● TASK STATEMENT
Write out the items below word for word, starting at the line with "is (1280, 642)." and ending with the line with "layout-button: Layout ▼", both lines included.

Dataset records:
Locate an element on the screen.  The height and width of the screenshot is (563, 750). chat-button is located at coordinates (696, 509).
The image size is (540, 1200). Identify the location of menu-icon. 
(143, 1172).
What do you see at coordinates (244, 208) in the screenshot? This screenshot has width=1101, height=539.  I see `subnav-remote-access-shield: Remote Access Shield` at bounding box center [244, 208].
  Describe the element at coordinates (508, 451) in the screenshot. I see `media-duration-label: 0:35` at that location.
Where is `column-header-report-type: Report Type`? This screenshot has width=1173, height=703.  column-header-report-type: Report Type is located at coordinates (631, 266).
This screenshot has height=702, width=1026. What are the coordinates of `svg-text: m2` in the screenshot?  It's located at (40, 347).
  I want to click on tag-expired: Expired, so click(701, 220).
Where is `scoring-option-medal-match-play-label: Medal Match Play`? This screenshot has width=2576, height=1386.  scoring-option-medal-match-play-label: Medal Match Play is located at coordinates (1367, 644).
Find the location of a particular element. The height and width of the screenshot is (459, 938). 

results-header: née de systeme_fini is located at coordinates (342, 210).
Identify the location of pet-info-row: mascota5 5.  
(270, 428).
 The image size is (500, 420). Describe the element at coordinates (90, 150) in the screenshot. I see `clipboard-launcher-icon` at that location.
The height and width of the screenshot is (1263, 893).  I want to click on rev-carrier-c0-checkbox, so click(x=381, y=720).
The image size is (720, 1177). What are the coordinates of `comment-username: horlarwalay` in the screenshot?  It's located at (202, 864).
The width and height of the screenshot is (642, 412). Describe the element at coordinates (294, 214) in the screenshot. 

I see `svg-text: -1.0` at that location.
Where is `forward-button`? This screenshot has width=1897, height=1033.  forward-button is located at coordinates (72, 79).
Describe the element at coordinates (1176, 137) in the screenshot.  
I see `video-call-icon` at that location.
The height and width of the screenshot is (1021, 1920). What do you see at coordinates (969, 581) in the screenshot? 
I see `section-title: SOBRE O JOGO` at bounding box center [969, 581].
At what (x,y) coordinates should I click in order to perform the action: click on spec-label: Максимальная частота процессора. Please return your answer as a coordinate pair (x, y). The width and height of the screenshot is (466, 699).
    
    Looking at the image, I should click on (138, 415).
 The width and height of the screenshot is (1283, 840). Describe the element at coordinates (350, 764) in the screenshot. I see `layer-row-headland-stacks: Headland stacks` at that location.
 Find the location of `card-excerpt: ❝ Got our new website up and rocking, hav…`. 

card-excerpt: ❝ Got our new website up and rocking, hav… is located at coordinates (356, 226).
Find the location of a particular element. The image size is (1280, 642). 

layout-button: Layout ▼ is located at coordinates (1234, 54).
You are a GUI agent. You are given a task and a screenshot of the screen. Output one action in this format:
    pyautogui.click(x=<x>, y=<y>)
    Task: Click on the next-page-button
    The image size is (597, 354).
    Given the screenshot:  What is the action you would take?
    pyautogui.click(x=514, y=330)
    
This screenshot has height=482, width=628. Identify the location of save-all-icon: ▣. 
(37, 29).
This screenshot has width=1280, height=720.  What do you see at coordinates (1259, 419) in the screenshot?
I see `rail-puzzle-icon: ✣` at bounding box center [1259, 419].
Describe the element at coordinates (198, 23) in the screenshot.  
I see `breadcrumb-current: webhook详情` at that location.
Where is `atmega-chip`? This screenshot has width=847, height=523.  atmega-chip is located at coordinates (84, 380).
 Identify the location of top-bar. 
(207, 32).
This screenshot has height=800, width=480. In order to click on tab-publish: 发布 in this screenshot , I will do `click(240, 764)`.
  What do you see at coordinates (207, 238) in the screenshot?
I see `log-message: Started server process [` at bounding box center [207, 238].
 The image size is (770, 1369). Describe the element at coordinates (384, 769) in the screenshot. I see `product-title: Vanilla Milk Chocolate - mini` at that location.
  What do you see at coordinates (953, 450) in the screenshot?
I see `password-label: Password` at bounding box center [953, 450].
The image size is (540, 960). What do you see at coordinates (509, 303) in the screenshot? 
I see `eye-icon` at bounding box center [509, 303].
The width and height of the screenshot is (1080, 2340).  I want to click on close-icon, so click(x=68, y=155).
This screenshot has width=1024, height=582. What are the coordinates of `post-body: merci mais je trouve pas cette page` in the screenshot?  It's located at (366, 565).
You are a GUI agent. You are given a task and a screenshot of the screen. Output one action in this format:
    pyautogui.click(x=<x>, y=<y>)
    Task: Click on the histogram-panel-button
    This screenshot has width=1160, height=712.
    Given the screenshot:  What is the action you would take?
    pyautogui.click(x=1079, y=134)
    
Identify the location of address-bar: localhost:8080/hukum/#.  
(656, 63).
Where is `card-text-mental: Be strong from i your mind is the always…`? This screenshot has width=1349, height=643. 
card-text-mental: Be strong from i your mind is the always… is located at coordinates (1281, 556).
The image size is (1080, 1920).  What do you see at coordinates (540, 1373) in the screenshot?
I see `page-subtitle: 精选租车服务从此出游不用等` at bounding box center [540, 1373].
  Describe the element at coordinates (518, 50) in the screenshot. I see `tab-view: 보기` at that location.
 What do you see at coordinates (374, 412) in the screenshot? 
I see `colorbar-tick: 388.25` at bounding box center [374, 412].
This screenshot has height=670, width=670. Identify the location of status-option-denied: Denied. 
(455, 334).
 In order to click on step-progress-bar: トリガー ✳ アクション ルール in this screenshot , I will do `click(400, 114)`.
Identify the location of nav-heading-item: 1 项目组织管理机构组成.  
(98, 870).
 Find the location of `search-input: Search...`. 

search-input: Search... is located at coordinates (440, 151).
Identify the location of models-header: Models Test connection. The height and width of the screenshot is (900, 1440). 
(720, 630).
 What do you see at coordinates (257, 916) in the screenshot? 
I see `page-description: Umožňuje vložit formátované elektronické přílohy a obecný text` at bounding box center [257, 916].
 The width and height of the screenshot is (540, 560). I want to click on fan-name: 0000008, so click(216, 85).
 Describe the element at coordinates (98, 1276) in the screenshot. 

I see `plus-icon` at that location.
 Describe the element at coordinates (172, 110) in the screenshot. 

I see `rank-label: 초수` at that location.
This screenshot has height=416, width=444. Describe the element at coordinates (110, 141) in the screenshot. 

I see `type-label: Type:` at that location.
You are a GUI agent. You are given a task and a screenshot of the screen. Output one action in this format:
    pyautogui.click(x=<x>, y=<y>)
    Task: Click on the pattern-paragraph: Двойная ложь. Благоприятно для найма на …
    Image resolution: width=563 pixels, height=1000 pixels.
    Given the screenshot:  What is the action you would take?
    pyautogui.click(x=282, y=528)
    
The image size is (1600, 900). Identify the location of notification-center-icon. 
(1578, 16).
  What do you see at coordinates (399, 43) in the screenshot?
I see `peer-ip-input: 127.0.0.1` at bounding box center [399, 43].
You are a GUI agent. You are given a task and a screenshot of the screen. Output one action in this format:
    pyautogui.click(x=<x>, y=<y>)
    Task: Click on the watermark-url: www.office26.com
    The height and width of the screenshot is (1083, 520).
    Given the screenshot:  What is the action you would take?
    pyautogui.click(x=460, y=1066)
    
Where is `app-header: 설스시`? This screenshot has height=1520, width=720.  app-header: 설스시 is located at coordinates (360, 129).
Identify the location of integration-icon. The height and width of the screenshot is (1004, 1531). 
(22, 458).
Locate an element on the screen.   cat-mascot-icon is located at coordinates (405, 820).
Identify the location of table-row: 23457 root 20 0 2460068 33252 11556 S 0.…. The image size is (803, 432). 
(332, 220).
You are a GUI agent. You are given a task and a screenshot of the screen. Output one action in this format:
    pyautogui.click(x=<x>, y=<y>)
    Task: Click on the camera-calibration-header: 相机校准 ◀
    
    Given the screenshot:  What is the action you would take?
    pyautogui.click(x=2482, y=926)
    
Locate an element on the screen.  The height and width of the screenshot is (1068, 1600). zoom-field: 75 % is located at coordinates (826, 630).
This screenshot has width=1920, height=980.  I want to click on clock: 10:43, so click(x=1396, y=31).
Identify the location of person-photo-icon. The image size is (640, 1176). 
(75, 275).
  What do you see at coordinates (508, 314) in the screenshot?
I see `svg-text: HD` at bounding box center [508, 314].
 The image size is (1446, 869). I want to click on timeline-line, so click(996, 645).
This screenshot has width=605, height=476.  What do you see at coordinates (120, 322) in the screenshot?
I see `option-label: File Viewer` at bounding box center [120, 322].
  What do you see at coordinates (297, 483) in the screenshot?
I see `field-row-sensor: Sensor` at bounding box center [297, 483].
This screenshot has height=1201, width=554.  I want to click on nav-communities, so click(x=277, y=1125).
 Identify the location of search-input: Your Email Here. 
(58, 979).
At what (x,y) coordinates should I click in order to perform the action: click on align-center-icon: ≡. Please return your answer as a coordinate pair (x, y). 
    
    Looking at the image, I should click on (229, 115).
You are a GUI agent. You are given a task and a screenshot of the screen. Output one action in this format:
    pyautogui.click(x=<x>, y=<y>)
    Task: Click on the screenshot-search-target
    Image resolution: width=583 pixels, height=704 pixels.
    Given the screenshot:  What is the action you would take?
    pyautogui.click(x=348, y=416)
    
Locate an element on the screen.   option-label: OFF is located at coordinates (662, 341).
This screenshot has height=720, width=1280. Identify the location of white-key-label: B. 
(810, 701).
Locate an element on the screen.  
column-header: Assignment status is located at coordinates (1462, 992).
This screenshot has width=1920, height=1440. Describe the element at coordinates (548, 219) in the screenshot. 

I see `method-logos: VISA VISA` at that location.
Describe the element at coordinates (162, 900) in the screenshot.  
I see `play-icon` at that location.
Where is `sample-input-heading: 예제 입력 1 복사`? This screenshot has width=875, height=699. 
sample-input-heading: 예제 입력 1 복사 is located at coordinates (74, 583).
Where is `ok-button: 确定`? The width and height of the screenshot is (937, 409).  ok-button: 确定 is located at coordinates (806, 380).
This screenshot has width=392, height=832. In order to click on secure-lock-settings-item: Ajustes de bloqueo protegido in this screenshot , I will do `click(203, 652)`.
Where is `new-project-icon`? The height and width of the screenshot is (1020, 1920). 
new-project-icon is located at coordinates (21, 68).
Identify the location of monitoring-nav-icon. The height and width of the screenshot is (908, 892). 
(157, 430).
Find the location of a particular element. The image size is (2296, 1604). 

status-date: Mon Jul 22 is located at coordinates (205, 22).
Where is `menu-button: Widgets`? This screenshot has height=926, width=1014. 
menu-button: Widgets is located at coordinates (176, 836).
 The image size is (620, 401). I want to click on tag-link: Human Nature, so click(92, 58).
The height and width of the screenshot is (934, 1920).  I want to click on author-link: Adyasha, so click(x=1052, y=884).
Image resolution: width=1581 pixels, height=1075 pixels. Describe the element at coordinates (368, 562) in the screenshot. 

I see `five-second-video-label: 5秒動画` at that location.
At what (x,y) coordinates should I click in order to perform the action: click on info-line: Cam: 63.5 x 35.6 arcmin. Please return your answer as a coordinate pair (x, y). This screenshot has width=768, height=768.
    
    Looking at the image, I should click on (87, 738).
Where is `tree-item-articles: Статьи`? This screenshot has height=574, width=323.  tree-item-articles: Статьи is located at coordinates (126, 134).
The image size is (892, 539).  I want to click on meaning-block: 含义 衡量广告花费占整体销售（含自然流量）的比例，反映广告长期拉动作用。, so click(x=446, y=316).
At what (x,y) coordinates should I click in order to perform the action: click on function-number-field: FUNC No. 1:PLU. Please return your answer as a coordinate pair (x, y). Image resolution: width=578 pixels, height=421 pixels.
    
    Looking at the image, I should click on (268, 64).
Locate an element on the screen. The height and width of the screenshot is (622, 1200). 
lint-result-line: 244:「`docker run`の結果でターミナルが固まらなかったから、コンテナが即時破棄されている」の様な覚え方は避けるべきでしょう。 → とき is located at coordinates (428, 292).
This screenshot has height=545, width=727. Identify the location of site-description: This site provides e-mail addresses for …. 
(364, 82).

● SOLUTION TO THE EXERCISE
Find the location of a particular element. The image size is (1280, 642). 

layout-button: Layout ▼ is located at coordinates (1234, 54).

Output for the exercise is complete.